Babadzhanov explained the partial success of this ideology not only by the skillful propaganda of the mythical caliphate, but also by the errors in the work of state bodies and other structures.
Approximately 60% of the repatriates surveyed by the Institute left for Syria in 2016-2017, when there was already a war there. Opponents of Uzbek experts argue that the main reason for leaving was in socio-economic problems, the absence of social elevators, and uncomfortable conditions for fulfilling religious needs.
Bakhtiyor Babadzhanov acknowledged the arguments of his foreign colleagues, but at the same time specified the main, in his opinion, motivation of women following their husbands in the Middle East. Subsequently, the most of the returnees said that they went to ISIS after the manner of their husband, father, brother, or at the call of relatives. Another no less interesting fact, according to Babadzhanov, is that most of those, who left, were from fairly wealthy families.

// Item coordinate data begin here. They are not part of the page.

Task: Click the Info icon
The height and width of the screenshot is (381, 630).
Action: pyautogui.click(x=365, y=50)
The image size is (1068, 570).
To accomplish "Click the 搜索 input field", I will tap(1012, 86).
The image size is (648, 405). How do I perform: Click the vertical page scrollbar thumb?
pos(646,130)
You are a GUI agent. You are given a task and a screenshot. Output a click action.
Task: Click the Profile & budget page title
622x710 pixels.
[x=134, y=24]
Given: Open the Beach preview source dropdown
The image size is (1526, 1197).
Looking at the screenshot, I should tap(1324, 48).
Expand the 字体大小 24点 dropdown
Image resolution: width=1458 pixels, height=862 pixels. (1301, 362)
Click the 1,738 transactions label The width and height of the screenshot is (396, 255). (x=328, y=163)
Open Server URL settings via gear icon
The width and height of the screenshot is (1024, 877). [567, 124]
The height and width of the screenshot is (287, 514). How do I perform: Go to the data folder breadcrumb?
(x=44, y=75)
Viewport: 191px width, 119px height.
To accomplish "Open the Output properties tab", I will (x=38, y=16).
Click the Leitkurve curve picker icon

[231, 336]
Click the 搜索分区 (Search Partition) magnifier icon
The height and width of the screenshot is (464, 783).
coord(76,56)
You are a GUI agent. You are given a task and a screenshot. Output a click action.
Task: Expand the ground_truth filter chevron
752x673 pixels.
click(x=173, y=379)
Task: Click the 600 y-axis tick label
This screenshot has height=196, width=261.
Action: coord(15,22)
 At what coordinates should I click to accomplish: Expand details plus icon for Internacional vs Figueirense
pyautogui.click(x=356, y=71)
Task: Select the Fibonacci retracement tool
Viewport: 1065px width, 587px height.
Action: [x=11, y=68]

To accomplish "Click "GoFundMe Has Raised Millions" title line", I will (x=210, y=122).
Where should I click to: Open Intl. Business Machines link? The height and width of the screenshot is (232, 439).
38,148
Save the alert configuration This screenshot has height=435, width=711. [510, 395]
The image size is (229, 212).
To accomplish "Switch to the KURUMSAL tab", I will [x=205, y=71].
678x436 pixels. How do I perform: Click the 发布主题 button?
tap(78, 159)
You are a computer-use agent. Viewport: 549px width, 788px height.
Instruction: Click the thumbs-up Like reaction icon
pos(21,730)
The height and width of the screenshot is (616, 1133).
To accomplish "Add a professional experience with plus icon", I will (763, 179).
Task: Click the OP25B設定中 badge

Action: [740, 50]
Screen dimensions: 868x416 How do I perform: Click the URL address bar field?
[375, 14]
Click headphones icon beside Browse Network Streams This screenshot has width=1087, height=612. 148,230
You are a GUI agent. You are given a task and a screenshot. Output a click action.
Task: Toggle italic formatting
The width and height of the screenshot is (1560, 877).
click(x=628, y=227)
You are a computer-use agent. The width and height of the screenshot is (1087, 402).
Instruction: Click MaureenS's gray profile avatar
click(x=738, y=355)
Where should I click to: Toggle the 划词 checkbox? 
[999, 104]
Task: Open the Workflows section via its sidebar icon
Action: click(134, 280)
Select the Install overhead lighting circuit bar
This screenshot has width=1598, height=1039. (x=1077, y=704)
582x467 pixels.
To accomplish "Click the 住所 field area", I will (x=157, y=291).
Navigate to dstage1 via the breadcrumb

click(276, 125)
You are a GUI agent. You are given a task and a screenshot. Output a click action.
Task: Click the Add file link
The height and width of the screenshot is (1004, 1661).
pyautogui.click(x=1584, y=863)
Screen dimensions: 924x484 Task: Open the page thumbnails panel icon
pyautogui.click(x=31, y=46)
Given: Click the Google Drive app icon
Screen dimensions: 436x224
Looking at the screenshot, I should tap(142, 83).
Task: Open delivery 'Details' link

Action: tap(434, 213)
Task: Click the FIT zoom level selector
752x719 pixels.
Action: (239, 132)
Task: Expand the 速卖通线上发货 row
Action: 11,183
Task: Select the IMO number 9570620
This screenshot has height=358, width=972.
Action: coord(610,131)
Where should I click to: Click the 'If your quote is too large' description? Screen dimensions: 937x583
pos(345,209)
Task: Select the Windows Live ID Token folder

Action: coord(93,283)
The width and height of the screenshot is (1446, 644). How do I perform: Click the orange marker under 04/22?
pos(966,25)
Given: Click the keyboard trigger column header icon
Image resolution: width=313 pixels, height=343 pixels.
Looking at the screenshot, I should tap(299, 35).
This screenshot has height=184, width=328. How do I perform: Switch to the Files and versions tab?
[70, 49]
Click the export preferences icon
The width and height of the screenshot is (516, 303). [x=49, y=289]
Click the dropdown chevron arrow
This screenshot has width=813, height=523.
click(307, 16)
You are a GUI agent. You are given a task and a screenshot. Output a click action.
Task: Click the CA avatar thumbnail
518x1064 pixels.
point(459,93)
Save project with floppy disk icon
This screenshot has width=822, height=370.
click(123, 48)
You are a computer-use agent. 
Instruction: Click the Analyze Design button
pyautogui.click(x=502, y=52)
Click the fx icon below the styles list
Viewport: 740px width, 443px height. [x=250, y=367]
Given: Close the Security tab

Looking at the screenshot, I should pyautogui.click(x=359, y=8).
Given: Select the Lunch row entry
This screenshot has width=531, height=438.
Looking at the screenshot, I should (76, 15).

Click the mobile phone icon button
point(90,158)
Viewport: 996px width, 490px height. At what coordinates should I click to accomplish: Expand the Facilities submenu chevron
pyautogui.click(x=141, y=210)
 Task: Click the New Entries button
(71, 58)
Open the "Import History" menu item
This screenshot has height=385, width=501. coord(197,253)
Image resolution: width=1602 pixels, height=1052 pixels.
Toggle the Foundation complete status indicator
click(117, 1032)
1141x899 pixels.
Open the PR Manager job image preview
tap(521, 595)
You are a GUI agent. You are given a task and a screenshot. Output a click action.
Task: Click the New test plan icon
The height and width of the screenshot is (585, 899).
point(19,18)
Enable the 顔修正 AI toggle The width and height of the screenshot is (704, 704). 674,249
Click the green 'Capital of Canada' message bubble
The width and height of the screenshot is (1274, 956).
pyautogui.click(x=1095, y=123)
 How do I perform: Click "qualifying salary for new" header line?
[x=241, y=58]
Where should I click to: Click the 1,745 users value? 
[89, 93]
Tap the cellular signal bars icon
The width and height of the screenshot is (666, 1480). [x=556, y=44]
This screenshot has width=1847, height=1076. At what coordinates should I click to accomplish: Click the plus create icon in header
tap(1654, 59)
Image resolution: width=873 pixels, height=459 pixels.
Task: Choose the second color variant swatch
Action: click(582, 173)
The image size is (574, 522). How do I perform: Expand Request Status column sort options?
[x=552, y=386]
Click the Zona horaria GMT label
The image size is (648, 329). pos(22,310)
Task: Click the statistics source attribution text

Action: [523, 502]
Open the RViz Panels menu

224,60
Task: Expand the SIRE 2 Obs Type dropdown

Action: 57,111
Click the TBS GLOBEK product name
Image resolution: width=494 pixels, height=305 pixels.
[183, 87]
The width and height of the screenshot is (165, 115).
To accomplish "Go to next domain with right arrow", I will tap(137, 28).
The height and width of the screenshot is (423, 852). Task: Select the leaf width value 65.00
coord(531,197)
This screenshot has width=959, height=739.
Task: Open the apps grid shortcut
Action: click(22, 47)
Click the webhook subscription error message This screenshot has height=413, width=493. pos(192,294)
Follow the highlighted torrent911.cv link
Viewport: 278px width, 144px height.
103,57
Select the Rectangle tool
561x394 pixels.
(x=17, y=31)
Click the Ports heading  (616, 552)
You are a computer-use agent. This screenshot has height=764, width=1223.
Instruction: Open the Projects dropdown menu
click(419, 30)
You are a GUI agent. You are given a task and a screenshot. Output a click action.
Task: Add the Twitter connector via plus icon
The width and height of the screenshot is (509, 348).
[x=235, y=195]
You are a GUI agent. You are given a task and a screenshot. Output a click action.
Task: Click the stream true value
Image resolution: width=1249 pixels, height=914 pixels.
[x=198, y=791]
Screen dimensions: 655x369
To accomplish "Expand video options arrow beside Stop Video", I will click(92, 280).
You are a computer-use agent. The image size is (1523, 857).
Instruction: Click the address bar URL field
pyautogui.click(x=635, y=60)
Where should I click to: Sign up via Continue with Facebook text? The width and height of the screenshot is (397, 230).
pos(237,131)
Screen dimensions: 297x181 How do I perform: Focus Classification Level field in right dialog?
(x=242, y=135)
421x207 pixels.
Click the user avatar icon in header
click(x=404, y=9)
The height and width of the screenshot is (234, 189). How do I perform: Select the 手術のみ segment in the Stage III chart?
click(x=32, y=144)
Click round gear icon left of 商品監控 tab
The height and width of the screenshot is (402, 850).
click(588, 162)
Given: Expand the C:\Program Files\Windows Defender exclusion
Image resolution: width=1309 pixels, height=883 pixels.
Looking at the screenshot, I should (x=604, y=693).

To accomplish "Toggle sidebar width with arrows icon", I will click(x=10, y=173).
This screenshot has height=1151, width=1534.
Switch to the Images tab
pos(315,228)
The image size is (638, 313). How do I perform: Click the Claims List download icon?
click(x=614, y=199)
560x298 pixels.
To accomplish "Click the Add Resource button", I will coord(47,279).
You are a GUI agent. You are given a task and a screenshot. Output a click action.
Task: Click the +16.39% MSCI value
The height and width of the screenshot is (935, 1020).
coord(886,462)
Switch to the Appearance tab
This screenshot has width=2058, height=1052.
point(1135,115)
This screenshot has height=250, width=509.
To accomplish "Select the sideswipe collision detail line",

“We were deceived and left to die.” “This was a common phrase from almost all the interviews we conducted with repatriates,” B. Babadzhanov stated his opinion. “One of the Uzbek women recalled how in the besieged Mosul, militants and their commanders left women and children to die under bombs and shelling. They took only Arabs from the city, leaving the rest to die. They left no products for these women and children. Most importantly, they did not allow them to leave the city when the humanitarian corridor was provided.”
The expert also added that this fact was a complete destruction of previous ideas about a happy caliphate for women. “It was an enormous psychological shock. Women regretted that the idea of a happy caliphate was just a myth, that there was no Islam in this caliphate, that Amir and the caliphate’s elite profited from the war, raped their children,” Babadzhanov emphasized.
In order to return women and children, last year the Uzbek authorities organized special flights from the zone of armed conflict to transport 220 Uzbek citizens, mainly women and children.